Markanın yeni kabin üniformalarının tasarımcısı Ettore Bilotta; “Türk Hava Yolları için tasarımlarımı oluşturmaya başladığımda aklıma ilk gelen ve bana ilham veren şey İstanbul’du. Bu şehir, yüzyıllar boyunca sanata ve medeniyete ev sahipliği yapmış, pek çok kültürün ortak mirası diyebileceğimiz eşine az rastlanır bir zenginliği barındırıyor. Özel ilgim olan Türk Çinileri ve hat sanatının izlerini özellikle fular ve kravatlarda hissettirmek istedim.” dedi.
Farklı iklimlerde gerçekleştirilen uzun menzilli uçuşlarda sıkı testlerden geçirilen koleksiyonunun fotoğraf çekimleri ise dünyaca ünlü İngiliz fotoğraf sanatçısı Miles Aldridge tarafından yakın zamanda İstanbul’un önemli noktalarında gerçekleştirildi.

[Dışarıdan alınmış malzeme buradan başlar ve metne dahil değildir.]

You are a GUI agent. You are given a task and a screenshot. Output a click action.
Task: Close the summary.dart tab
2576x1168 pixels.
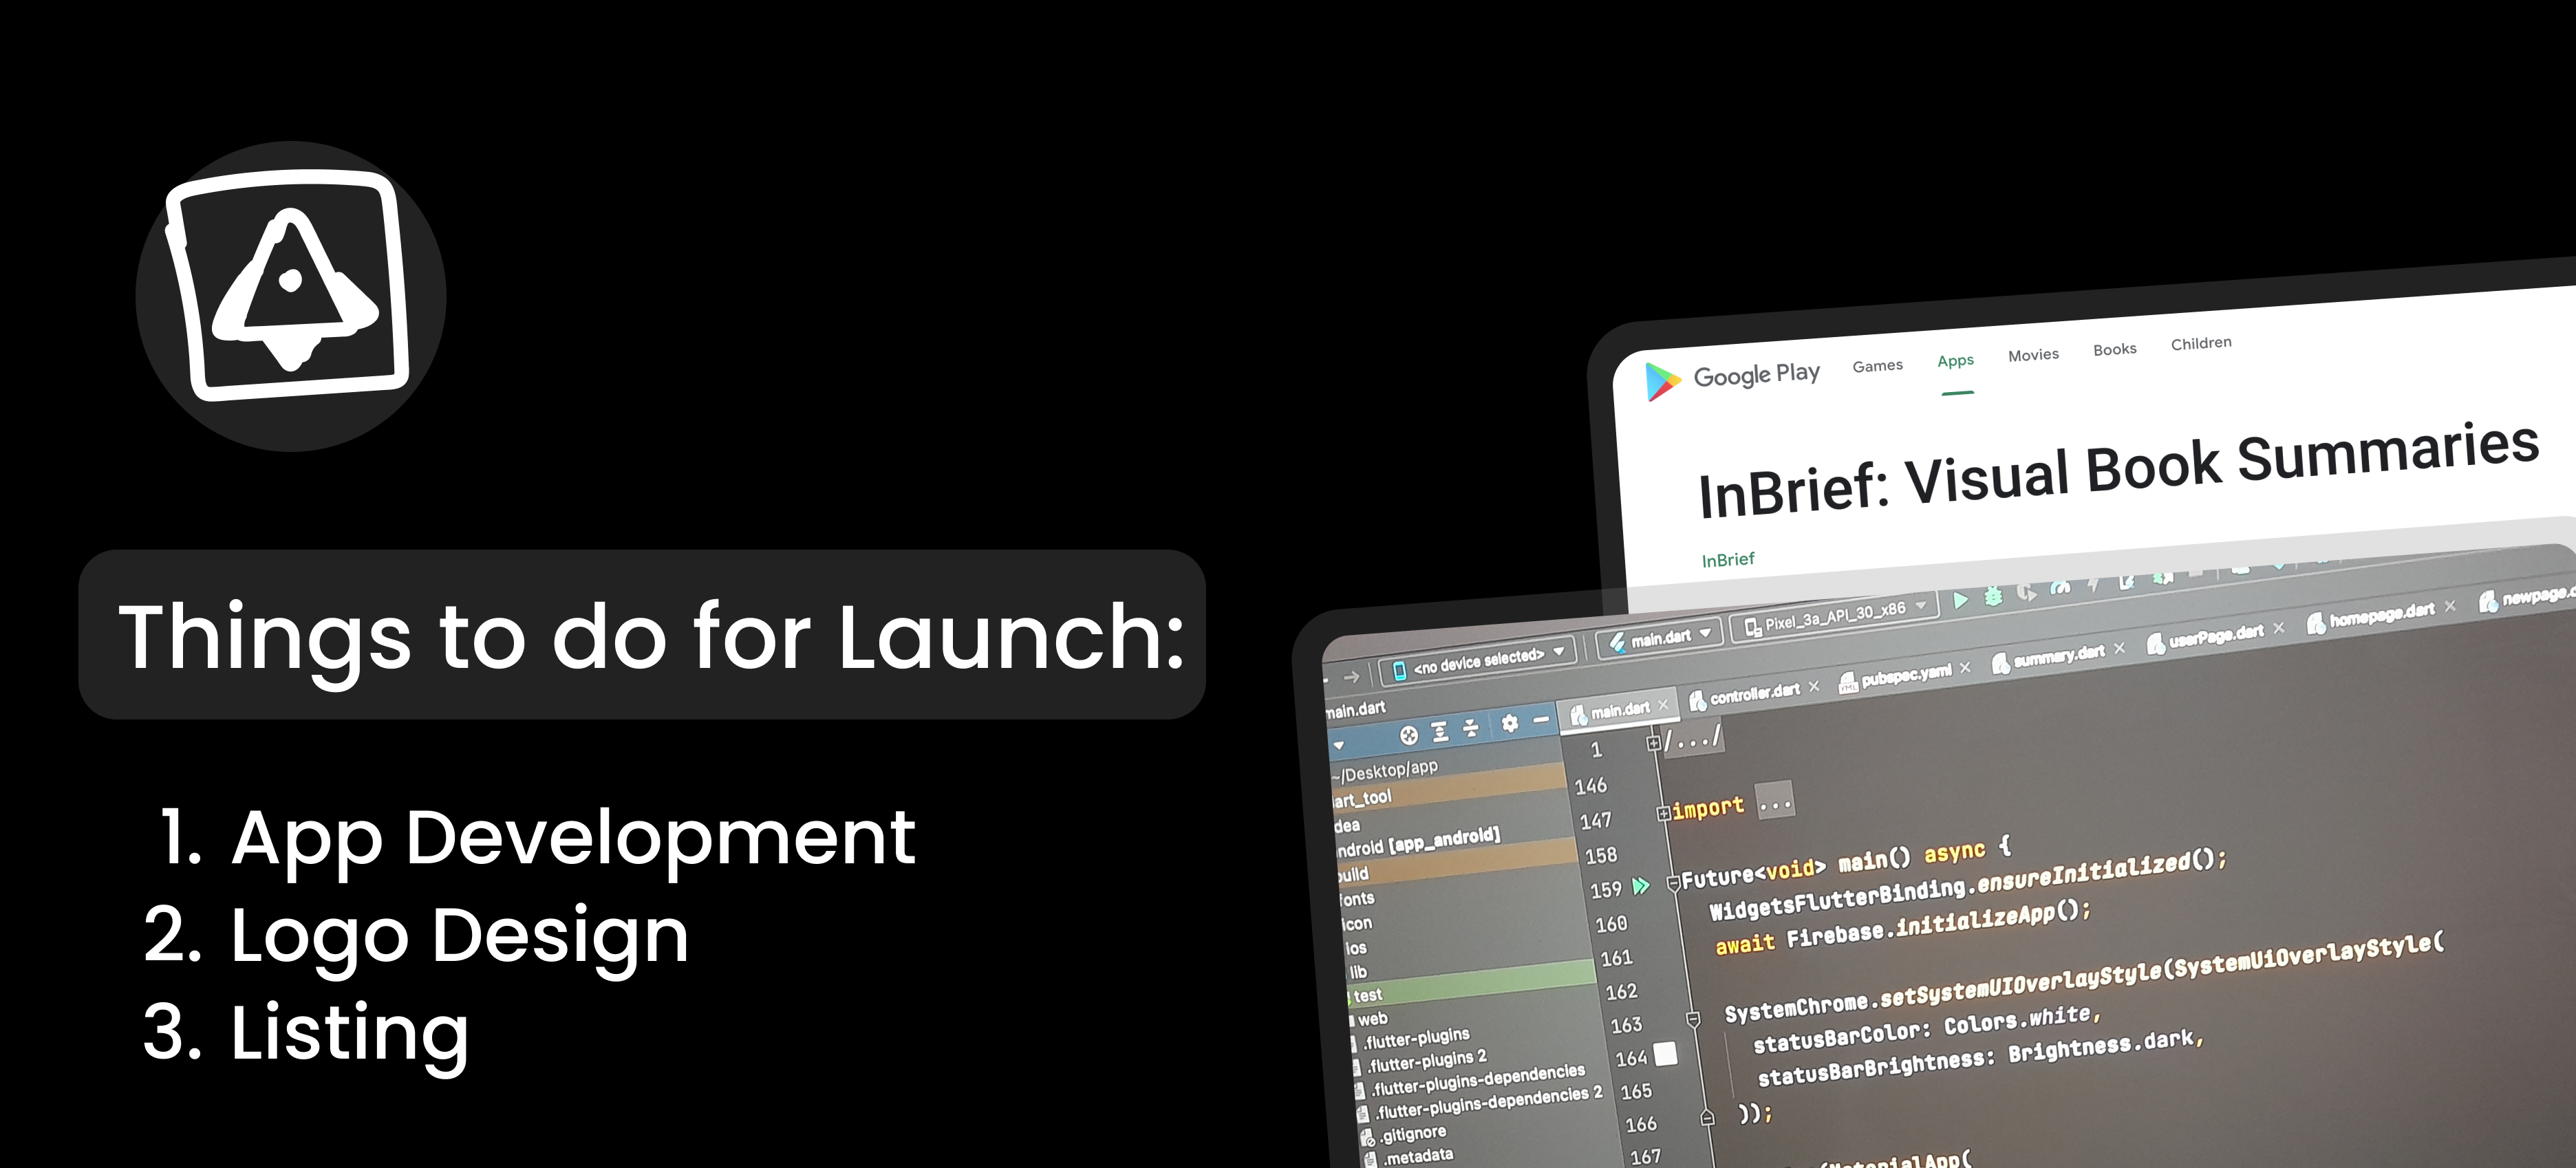[2119, 649]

Koleksiyon çekimlerinde, titiz bir yaklaşımla “duygular ve hikâyeleri” birleştirme konusundaki yeteneğini kullanan Miles Aldridge, üniformaların parlak ve farklı karelerinden oluşan estetik bir seçki oluşturmak adına İstanbul’un renkli sokaklarından yararlandı. Tarihi ve kültürel zenginlikleriyle iki kıtaya yayılan şehir, üniformalar için muhteşem bir arka plan sundu. Usta fotoğrafçı Aldridge; “Üniformaları gördüğüm zaman çok heyecanlandım, özel tasarımın altın devrini yaşadığı 1950’leri anımsattılar bana, fakat çok çağdaş bir dokunuşla… Her zaman geçmişe atıfta bulunan ama daima şimdiden izler taşıyan işlerimle çok benzettiğim bu kreasyonu oldukça etkileyici buldum.” ifadeleriyle tasarımlara yönelik düşüncelerini paylaştı.